Kürzlich erzählte ein Kollege von seinen Freuden und Leiden beim Zusammenziehen mit seiner Freundin. In die Kategorie Leidwesen fiel ein Lamento über Frauen und Lautsprecherboxen. Ich horchte auf. Denn eine sehr ähnliche Diskussion führte ich auch derzeit. Ein weiterer Kollege konnte vergleichbare Erinnerungsstücke aus der Arbeit an der gemeinsamen der Einrichtung des Eigenheims beisteuern. Einhellige Meinung war: Frauen mögen keine großen Boxen in der Wohnung. Ist das so? Ja. Vielleicht jetzt. Aber war das schon immer so? Nein. Früher war ich so was von stolz auf meine ersten Denon-Boxen, selbst bezahlt von sauer verdienten Ferienjobgeld – sauer wegen der galvanischen Säuren, die in der Abteilung rumwaberten, wo ich Kühlschrankplatinen in saure Becken tauchte. Ok. Zugegeben. Meine Denon-Boxen waren jetzt nicht von der Größe „Ich-bin-zwei-Öltanks“. Aber, immerhin hatten sie einen ordentlichen Wumms. Und sie passten gerade noch so ins Regal. Das reicht doch, oder? Wozu braucht es in einer Mietwohnung kühlschrankgroße Ghettoblaster, die dem Nachbarn oben drüber kostenfreie Fußmassagen und dem unten drunter klingelndes Ohrensausen bescheren?
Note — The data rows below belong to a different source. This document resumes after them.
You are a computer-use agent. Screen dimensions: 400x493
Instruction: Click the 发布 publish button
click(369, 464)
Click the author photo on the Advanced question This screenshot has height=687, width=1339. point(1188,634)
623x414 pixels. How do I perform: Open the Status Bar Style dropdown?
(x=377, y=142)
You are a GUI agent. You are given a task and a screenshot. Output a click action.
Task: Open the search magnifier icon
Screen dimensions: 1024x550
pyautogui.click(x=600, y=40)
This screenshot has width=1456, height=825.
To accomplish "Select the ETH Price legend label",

Die Reinheit des Klangs. Die Ästhetik des Klangs. Ja, gibt es alles. Und die entsprechenden Boxen garantieren solch Hörvergnügen ganz sicherlich, vor allem auch mit dem adäquaten Equipement dahinter. Ich habe seit schon immer ein Durchschnittsgehör, das zudem vermutlich in den 80ern durch diverse nächtelange Besuche in der Diskothek „Pink“ und vergleichbare Ohrenbetäuber-Etablissements mittel bis stark beeinträchtigt wurde. Seitdem ist Sense mit gut-hören-können. Im Gegenteil, inzwischen fordert auch noch das Alter seinen Tribut. Von Tinnitus und Hörsturz will ich erst gar nicht anfangen. Vielleicht will ich auch manches einfach nicht mehr hören. Kann auch sein. Ist, je länger ich drüber nachdenke, eigentlich sogar sehr wahrscheinlich. Nicht-Hören zum Selbstschutz gegen diesen ganzen vermeintlich politisch korrekten pseudo-post-lacto-veganen Senf, den heutzutage ein/eine/eines Jeder/Jede/Jedes ganz genderneutral ungefragt in die Welt hinauspustet. Zu dem Thema könnte ich jetzt auch mal so richtig … aber lassen wir das, ich schweife ab.

Zurück zu den Boxen. Meine Denonboxen nebst Anlage fielen irgendwann dem iWahn zum Opfer. Mussten dem Designten weichen, wurden im Zuge der Studimöbelentrümpelung ausgemustert. Und heute? Ja, vollmundiger Klang kommt auch aus den so formschön unauffällig im Regal platzierten Kleinstmusiksteckplätzen. Und den soll ich jetzt ersetzen zugunsten unförmiger Quadratlulatsche und endlosen Metern Kabelsalat? Och, nö.